China's Erratic Policies Terrify Investors

China’s Erratic Policies Terrify Investors

ON 3 MAY Chinese stock investors woke up to news that Jack Ma, the co-founder of e-commerce giant Alibaba, had been arrested on national security grounds. Or so many of them thought. State media reported that a technician surnamed Ma had been detained in Hangzhou City. The description seemed to match that of the billionaire tech tycoon, whose companies are based in Hangzhou and have come under regulatory assault over the past year. It quickly turned out that the speculation was wrong (Ma is a common surname in China). But not before Alibaba shares fell 9%, temporarily wiping more than $25 billion from the company’s market value.

The incident shows how fragile market sentiment has become in China. Beijing’s unpredictable and often shocking policy deviations in recent years have made it all the more conceivable that the country’s most prominent entrepreneur could suddenly be accused of attempting to “divide the country and overthrow the state”. President Xi Jinping’s increasingly ideological campaign to rid China of the Omicron variant of covid-19 threatens to strangle economic growth this year. His unwavering support for Russia, even as Vladimir Putin commits war crimes in Ukraine, has further fueled the perception that the country’s leaders, once known for their pragmatism, are wavering.

The change was punctuated by gloomy comments from leading experts who until very recently remained bullish on China. Stephen Roach, the former Asia chairman of Morgan Stanley, a bank, has long championed China policy. But in a recent article by Project union, an online publication, he said “China’s cushion,” the economic powerhouse that helped the world weather the 2008 global financial crisis, had “deflated.” Shan Weijian, General Manager of CAPa Hong Kong-based private equity firm, recently told investors that China’s economy “right now is in the worst shape in 30 years,” the FinancialTimes reported.

Some use harsher language and are punished for it. Joerg Wuttke, the head of the European Chamber of Commerce in China, hinted last week in an interview with a Swiss website that China’s zero-covid strategy has put many policymakers in “self-destruct mode.” Hong Hao, an outspoken analyst at Bank of Communications, a state lender, recently had a Chinese social media account frozen after posting a negative outlook on the economy. He has now left the bank.

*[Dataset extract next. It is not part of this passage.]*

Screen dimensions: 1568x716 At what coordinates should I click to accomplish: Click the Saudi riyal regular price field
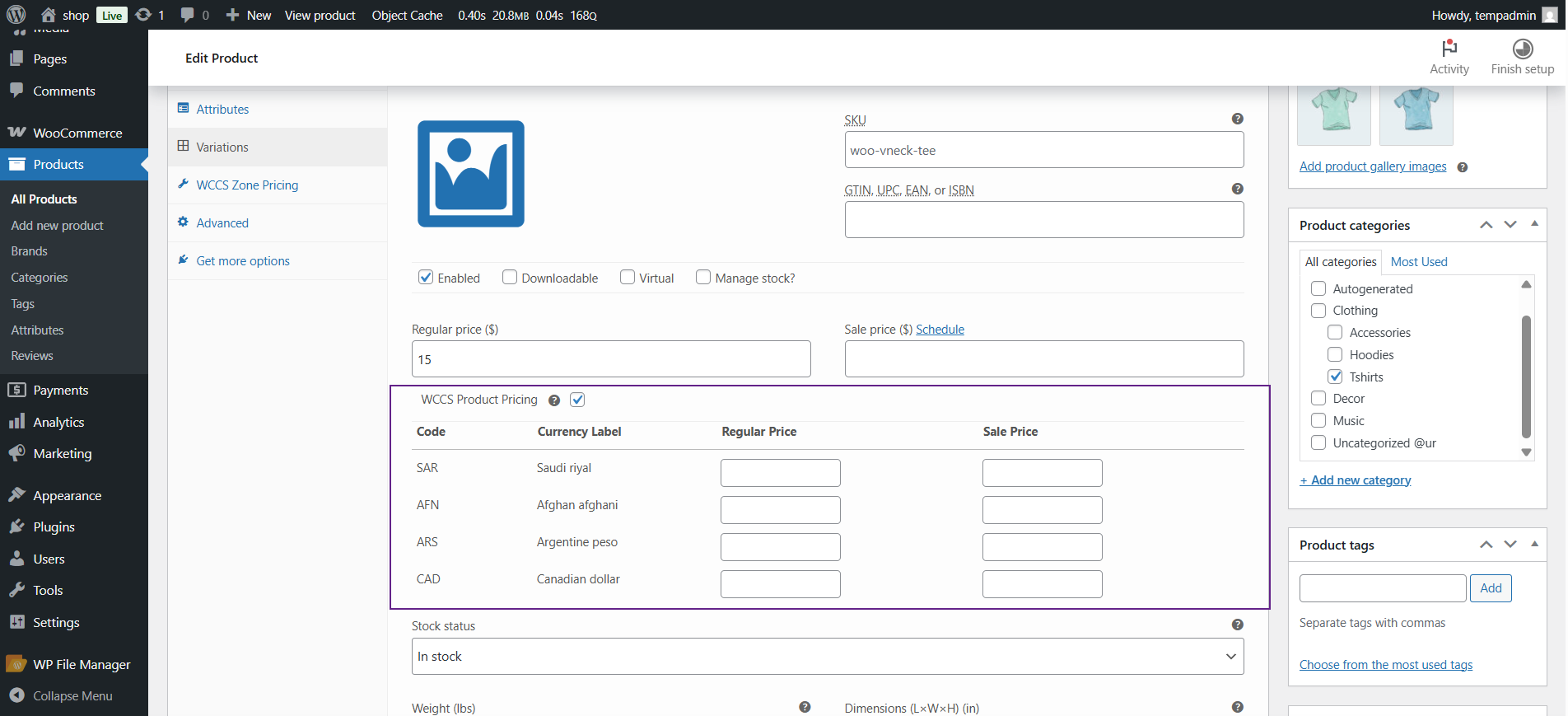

Much of the darkening sentiment has focused on Mr Xi’s covid strategy. The closure of Shanghai, the commercial and financial center of China, seemed unimaginable just a few months ago. But the city of 25m has been under strict confinement since April 1. Covid outbreaks in Beijing and other cities have prompted targeted shutdowns. A virus testing regime is quickly becoming part of everyday life.

The costs of controlling the spread of Omicron become apparent. Factory activity has been badly hit and strains on transportation and logistics are spilling over into global supply chains. The central government has mandated that it must strike its GDP growth target of 5.5% but many analysts have downgraded their outlook for economic activity in the country this year. Some economists believe that real growth in China in 2022 will only reach 2% (even though official statistics say otherwise).

Markets reflected the gloomy sentiment. The Shanghai Composite Index is down about 7% in one month. It fell below 3,000 points at the end of April, a threshold it had not crossed since July 2020. Investors dumped yuan-denominated securities at a record pace (see chart).

The state is fighting against the fall in confidence. At a meeting on April 29, the Politburo, a top decision-making body, pledged to increase infrastructure investment this year to spur growth. The executives also said they would standardize regulations and support the development of internet-consuming companies, such as Alibaba and Tencent. The statement marks the first strong sign of central support for these groups since a regulatory crackdown began in 2020.

Politburo memos are usually released after Chinese markets close. This fell while stocks were still trading, sending stock prices soaring for some tech groups. This was likely done intentionally in hopes of a positive market response amid a growing sea of ​​doom, sadness and panic.

For more expert analysis of the biggest stories in economics, business and markets, sign up for Money Talks, our weekly newsletter.

Leave a Comment

Your email address will not be published.